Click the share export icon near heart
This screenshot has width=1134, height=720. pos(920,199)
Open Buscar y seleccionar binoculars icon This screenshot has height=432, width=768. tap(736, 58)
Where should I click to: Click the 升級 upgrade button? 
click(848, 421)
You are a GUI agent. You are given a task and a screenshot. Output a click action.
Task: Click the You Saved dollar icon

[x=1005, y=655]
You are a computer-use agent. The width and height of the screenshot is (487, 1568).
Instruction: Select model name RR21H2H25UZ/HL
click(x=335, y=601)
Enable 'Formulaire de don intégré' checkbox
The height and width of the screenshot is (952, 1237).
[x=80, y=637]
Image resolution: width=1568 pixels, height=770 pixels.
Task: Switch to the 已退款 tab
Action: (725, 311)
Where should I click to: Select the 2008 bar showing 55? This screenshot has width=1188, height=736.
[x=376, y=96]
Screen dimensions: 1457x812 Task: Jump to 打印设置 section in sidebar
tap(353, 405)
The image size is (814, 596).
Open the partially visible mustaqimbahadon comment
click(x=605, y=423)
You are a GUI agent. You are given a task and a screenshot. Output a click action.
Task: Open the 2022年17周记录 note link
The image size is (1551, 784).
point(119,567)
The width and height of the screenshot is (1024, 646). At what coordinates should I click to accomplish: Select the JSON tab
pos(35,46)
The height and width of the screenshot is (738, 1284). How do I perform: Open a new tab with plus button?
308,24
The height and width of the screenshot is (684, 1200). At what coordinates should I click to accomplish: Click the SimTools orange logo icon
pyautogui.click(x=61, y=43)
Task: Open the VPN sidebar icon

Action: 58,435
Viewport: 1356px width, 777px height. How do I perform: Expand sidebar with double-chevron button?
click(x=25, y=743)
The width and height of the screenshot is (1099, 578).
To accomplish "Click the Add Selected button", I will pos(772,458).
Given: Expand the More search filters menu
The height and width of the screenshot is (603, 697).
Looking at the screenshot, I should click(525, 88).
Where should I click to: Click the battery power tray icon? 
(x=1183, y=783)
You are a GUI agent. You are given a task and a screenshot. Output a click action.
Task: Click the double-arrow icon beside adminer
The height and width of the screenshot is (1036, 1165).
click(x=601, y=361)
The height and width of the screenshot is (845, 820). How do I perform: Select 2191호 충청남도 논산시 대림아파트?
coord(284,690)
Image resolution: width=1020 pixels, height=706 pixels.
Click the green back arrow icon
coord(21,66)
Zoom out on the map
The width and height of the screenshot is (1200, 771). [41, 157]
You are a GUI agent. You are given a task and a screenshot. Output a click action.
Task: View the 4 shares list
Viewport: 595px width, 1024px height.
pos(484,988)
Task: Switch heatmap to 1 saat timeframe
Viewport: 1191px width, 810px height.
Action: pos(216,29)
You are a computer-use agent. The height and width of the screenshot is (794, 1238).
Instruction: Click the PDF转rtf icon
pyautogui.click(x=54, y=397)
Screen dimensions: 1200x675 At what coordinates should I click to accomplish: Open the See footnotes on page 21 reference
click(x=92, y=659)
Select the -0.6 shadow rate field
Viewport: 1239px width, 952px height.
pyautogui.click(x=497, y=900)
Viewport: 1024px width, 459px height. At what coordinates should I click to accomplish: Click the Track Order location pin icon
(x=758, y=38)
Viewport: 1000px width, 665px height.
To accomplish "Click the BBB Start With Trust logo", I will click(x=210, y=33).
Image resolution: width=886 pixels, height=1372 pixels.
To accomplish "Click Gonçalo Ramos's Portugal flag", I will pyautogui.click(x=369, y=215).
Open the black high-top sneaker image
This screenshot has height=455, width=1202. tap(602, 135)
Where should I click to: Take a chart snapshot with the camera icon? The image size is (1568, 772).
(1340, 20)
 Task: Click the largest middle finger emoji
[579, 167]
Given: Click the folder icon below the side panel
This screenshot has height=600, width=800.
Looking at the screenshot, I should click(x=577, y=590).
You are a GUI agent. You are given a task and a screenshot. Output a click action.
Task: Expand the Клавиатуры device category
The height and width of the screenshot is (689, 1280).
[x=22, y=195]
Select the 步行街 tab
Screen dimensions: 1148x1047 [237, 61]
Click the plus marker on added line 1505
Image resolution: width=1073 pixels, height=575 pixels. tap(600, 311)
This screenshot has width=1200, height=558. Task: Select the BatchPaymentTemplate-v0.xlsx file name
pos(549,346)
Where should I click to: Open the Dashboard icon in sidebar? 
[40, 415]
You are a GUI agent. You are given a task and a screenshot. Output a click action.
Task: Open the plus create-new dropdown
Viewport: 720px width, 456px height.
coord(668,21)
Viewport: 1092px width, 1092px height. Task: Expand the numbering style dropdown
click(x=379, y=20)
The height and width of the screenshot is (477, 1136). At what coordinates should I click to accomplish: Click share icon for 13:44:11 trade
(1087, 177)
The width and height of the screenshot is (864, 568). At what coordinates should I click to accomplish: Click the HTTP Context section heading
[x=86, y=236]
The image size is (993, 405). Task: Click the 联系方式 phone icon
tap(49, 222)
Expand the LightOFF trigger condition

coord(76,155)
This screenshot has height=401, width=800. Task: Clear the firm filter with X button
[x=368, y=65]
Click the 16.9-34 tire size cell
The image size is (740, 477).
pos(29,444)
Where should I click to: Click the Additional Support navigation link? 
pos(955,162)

☆ ☆ ☆ ☆

| Exercise details |
Your answer must consist of every line in the listing that contains "computer".

| Task answer |
You are a computer-use agent. The width and height of the screenshot is (487, 1568).
You are a computer-use agent. The height and width of the screenshot is (794, 1238).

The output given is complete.